My set up (not yet cleaned and painted)

 

http://i129.photobucket.com/albums/p232/fo.../Image00002.jpg

 

Close up:

 

http://i129.photobucket.com/albums/p232/fo.../Image00003.jpg

 

I’ve used T18 struts as the basis of my upgrade as they are fairly easy to find (compared to AE86 struts) and they’re 51mm in diameter and this means strut inserts that fit AE86’s, Celica’s, Coronas etc will fit these.

 

Parts needed:

 

Suitable front struts, in my case from a T18, but you can use the existing struts.

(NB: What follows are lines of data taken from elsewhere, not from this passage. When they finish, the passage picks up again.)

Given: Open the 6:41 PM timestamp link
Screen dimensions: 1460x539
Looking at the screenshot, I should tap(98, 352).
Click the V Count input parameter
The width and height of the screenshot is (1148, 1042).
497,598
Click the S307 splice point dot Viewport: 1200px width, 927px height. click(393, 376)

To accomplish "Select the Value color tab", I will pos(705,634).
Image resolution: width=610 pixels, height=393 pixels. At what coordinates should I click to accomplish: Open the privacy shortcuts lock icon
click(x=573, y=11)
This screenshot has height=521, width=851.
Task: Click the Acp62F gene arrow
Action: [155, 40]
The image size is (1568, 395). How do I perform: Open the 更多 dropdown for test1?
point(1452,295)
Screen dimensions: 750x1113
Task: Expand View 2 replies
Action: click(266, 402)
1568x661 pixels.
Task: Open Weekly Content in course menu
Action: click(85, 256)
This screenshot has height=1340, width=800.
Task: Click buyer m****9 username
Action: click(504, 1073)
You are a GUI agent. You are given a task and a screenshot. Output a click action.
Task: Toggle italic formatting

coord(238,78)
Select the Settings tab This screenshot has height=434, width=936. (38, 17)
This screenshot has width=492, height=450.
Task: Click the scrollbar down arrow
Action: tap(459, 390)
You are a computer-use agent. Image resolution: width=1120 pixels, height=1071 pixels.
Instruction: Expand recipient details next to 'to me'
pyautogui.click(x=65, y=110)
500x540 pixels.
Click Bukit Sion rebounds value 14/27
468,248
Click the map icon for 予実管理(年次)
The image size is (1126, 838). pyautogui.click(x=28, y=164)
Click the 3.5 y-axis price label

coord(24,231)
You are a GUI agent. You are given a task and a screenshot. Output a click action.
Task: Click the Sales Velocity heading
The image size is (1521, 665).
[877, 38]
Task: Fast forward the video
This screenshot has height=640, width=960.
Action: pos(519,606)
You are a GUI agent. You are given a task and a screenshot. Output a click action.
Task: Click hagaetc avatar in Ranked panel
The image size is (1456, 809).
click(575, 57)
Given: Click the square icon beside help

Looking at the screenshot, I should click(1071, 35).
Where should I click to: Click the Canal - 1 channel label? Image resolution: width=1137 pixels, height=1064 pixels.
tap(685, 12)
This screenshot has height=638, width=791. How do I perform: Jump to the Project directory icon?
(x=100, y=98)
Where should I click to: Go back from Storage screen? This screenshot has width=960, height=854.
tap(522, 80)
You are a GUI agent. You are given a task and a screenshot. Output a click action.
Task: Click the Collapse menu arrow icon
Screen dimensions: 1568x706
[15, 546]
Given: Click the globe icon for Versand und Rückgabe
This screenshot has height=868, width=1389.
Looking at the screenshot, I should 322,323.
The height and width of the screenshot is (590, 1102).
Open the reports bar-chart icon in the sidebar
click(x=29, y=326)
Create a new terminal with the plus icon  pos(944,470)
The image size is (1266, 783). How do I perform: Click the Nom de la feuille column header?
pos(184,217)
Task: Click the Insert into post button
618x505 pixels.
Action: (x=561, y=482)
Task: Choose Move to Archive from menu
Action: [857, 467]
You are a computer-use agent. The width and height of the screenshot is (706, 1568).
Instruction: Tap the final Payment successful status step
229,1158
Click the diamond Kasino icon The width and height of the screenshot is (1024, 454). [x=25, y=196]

VB to VK Commodore Girlock brake callipers – cheap and easy to find, rebuild kits are dirt-cheap and you can take your pick of brake pads (from cheap and nasty to race spec pads).

 

New or good used brake discs from a Mitsubishi Magna – TN, TM or TP – the early model before the V6 Magnas came out and 24mm Thick!! – they look big and meaty on the work bench!

 

 

Depending on the type of calliper on your standard struts, you may have to make or get made up an adaptor to bolt up the Commodore callipers.

If you’re lucky, your standard brake callipers will be Girlock with a 75mm mounting distance between bolt centres. If this is the case you probably won’t need the adaptor as the Commodore calliper also use the same bolt spacing and already have a bigger offset built in to cater for the original Commodore (disc) set up.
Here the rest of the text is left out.